Because, seriously, “your ad is now viewable” doesn’t sound any different than a hamburger meat company saying, “Now with real beef!” If you heard that, then you’d be thinking, well, what the heck was I eating before? And when this purveyor of burger meat is telling me that it’s “real,” then how much is actually real? What if it’s only 1% real beef? That’s the kind of analogy we’re dealing with when it comes to viewability.

So here’s what I propose: Don’t make a big deal about your ads being viewable. Make a big deal about your ads being viewed. Just like you’d make a big deal about that hamburger you ate being high-quality, well-prepared, and of course, delicious.

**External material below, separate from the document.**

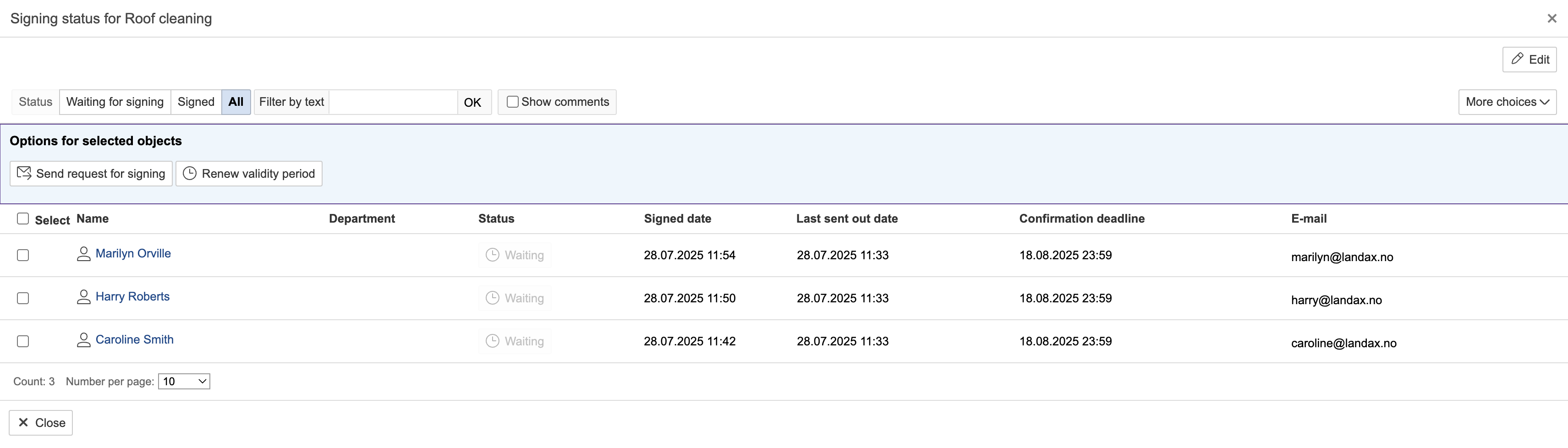Filter by Waiting for signing status
This screenshot has width=1568, height=448.
coord(115,102)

It’s great that the industry is talking about viewability, because it certainly was -- and continues to be -- a huge problem that we had such a poor definition of “impressions” and were packaging so many useless metrics until they looked like something good.

Except that defining things as “viewable” creates a binary that is equally deceiving. And this is the next fallacy that we risk as an industry. Saying that an ad is “viewable” shouldn’t be the be-all, end-all in terms of our decision-making. In reality, “viewable” is the proxy, and it should open up a whole host of questions just like being told that the hamburger you’re about to eat is made with “real beef.” How much real beef? How do you define “real?” And, well, does it taste good?

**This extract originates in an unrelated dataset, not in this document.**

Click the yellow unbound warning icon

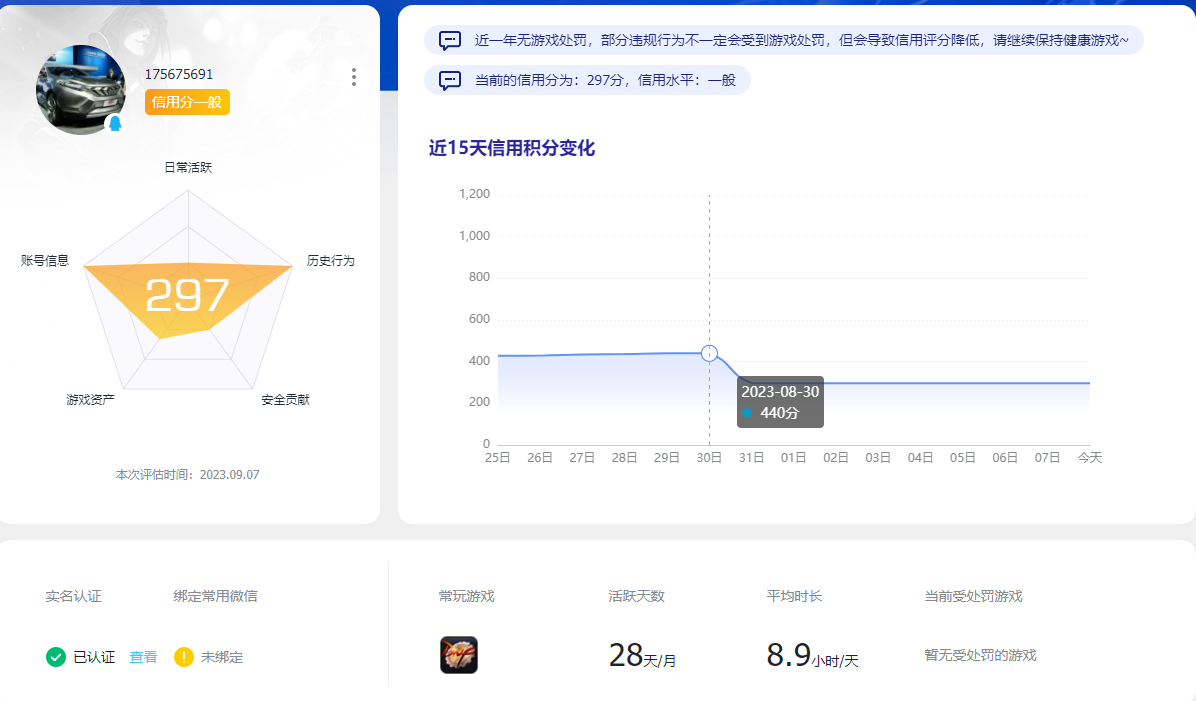tap(184, 657)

We’ve defined a proxy, but not a standard. And talking about our ads being actually viewed is that next dialogue we need to have now that we’ve made the important step of acknowledging that we needed to talk about viewability. Because viewable can lead to viewed, but it doesn’t necessarily do so. (Especially, since, as many of us know, fraudulent views generated by bots are still classified as “viewable.”)

If we’re focusing on viewed rather than viewable, there are a couple of things that we’ll be forced to start addressing that we aren’t sufficiently addressing yet -- like the epidemic of ad blockers and the fact that so many online ads just suck, frankly. Getting into this frame of thinking will only do good things for us.

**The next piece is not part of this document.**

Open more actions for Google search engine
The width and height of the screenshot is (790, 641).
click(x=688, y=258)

Let’s talk about food again. Many of us have gotten really inquisitive about the content of our food in recent years -- was that grass-fed? Is it organic? What’s exactly in this? That’s one of the reasons why, in recent years, we’ve started to see food-related companies both large and small, doubling down on a commitment to tell us exactly what we’re eating, what’s in it, and where it came from. What we eat is a kind of storytelling -- just like advertising. Consumers are demanding accountability in food, and I’d love to see that kind of scrutiny expand into the business world. It’s about time we saw accountability in ads as well.

6 comments about "Your Ad Is Now Viewable, And Your Hamburger Is Now Edible".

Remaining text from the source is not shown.